> Passage shown
'''

COVID-19 Pandemic Woes: An 'Opportunity' for the Private Sector and NITI Aayog?
A 45-year old patient was admitted to one of Delhi's best-known private hospitals with complaints of breathlessness. He was lucky enough to be able to get an oxygen-bed at a time when the health system across India, and in Delhi, seemed to be collapsing and gasping for breath. He was kept in the Intensive Care Unit and was apparently showing signs of improvement. Although the family was not allowed to meet him over the next few days, they were hopeful that the situation was getting better. Without much information coming in though, the family learned one night that the patient had been put on a ventilator. He lost his battle a few hours later. For the treatment administered for about a week, the family, which had no earning member other than the deceased, was charged with more than five lakh rupees.
This is one among numerous cases where a family shelled out a substantial sum for admission to a private hospital; several such reports surfaced from different parts of the country – Delhi, Kolkata, Mumbai, to name a few.

'''

Copy the COVID-19 article from "COVID-19 Pandemic Woes: An" to "five lakh rupees.", and swap "patient" for "man" throughout.

> Source material
'''

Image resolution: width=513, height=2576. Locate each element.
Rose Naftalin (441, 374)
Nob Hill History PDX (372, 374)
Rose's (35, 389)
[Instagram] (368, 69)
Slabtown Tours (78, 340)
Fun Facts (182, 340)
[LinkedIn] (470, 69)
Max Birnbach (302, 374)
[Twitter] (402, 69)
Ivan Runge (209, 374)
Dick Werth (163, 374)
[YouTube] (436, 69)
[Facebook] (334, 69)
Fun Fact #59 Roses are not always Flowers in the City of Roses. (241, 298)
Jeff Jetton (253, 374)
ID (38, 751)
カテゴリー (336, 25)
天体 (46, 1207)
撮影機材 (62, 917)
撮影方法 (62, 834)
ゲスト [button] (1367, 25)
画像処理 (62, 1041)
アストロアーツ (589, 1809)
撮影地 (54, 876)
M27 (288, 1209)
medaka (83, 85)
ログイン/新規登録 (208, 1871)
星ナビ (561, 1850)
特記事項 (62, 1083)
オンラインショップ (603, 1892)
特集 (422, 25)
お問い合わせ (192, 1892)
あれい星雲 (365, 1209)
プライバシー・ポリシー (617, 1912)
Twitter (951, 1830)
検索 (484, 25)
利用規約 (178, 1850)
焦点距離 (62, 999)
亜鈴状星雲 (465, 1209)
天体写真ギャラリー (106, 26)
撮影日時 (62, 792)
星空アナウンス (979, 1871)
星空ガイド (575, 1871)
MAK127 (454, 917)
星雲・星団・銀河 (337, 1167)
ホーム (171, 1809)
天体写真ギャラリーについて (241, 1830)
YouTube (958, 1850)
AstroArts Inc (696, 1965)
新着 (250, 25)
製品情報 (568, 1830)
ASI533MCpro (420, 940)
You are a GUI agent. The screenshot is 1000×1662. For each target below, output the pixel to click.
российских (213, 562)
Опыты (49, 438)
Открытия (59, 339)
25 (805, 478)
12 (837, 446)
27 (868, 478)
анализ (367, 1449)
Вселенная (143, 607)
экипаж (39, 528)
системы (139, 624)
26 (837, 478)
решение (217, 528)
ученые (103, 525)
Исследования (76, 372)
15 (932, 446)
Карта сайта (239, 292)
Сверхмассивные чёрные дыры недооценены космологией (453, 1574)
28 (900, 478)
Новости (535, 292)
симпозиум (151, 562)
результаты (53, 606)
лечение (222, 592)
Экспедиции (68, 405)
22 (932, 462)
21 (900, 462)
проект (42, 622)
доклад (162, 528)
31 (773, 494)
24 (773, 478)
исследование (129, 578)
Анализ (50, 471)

'''

> Answer to this exercise
COVID-19 Pandemic Woes: An 'Opportunity' for the Private Sector and NITI Aayog?
A 45-year old man was admitted to one of Delhi's best-known private hospitals with complaints of breathlessness. He was lucky enough to be able to get an oxygen-bed at a time when the health system across India, and in Delhi, seemed to be collapsing and gasping for breath. He was kept in the Intensive Care Unit and was apparently showing signs of improvement. Although the family was not allowed to meet him over the next few days, they were hopeful that the situation was getting better. Without much information coming in though, the family learned one night that the man had been put on a ventilator. He lost his battle a few hours later. For the treatment administered for about a week, the family, which had no earning member other than the deceased, was charged with more than five lakh rupees.